A mission for our embedded SDET

In embedding on SDET on the team, my goal was simple: A dedicated test engineer who is less familiar with the internal workings of our service would bring a new perspective to testing on the UDS team— a perspective closer to how our customers think things work. For example, a customer looks at an API definition and makes certain assumptions about what it does based on its name, its parameters, and their personal experience with other APIs. Our developers, on the other hand, make assumptions about how well our customers will understand that API. An SDET’s job is to identify and eliminate the developer’s assumptions through testing.

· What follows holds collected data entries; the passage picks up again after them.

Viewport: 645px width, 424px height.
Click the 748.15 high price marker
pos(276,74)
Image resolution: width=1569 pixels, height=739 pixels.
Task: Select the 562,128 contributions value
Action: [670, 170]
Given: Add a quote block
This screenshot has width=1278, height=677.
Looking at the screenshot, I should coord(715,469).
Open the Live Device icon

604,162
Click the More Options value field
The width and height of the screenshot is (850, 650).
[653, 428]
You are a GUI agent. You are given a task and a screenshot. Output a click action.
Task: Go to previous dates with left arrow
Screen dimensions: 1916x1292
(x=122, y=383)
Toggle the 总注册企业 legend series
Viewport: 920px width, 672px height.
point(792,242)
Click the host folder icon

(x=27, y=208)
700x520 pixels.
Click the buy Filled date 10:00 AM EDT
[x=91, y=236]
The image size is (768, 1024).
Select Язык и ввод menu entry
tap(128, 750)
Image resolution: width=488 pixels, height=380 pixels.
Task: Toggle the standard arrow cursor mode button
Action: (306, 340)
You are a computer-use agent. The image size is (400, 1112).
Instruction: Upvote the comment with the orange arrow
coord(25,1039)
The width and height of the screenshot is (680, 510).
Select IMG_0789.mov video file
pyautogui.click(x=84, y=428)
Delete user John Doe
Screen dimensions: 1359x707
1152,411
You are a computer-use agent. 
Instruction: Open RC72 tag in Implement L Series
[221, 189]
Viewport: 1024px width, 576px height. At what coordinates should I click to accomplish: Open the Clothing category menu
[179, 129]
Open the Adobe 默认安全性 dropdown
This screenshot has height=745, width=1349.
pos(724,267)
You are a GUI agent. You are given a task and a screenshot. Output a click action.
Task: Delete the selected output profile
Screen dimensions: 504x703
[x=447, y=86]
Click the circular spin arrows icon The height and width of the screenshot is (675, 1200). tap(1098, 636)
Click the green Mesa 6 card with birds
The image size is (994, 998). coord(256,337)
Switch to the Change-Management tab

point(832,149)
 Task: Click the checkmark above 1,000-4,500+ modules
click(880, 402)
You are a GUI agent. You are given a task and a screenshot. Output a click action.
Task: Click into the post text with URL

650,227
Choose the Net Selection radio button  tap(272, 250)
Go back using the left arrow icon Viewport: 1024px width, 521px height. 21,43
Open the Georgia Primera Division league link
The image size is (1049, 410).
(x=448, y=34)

So, the UDS SDET’s mission would be two-fold:

  1. Set up an integration test environment in the public cloud to run tests on our streaming services platform. By using the public cloud, we wouldn’t be constrained by capacity in our data centers or by needing support from other New Relic teams.
  2. Build a functional test framework that includes an extensive suite of tests to validate the integrity of our customers' data. The SDET would create test data to replicate different accounts, so tests can catch and notify us when unexpected results are discovered. Functional tests are designed to test specific parts of service to ensure they’re functioning as intended. For the UDS team, our functional tests would need to cover parts of our code that:
    • Create, read, update, and delete (CRUD) operations on internal APIs
    • Appropriately throttle accounts that hit data limits
    • Handle late and early arriving event data per agreed upon business rules
    • Ensure API endpoints that integrate with GraphQL are functional

Seeing the benefits of the SDET

Having worked with the SDET and the functional test framework for some time now, the UDS team has enjoyed a number of benefits.  Specifically, we’ve:

  • Reduced the scope and time it takes to run game days at the end of our feature development sprints, resulting in faster delivery of features to customers without compromising quality
  • Improved our confidence in the software we ship thanks to increased coverage where it was formerly incomplete or missing
  • Reduced the time to troubleshoot issues raised by customer support by using quick functional tests to reproduce the issue
  • Resolved previously undetected problems, such as identifying and updating out-of-date software in our service that could have impacted customers
  • Improved our deployment process, bringing it much closer to true CI/CD
  • Isolated complexity by allowing the team to get the right data in the right place for feature testing when time was of the essence.

And in the spirit of drinking our champagne, our SDET built a New Relic One dashboard, so the team can track the full set of functional tests and their most current results:

New Relic One dashboard showing functional test results

The end result of the SDET’s work is a sophisticated functional test framework, called “Sea Dragon,” that now plays a pivotal role in the team's build and deploy process.

When a UDS team members starts a deployment in our deploy pipeline (called Grand Central), a test bot automatically kicks off the appropriate unit tests. If the deployment is successful, the bot then kicks off a series of smoke test:

Test bot kicks off smoke tests for successful deployments.

Finally, an accompanying bot provides a handy Slack integration to keep the team up to date on deployments:

A Slack integration sends notifications with test results.

As a manager at New Relic, I’m responsible for making sure my team delivers new features for our platform while at the same maintaining operational excellence, even as the platform—and the company—continues to grow at a rapid pace. Hiring an SDET and building a functional test suite has greatly improved our team’s velocity and build process, reduced our bug count, and increased our confidence that our software is reliable and delivering the value we promise our users. Running a functional test framework will remain a central part of our reliability work going forward.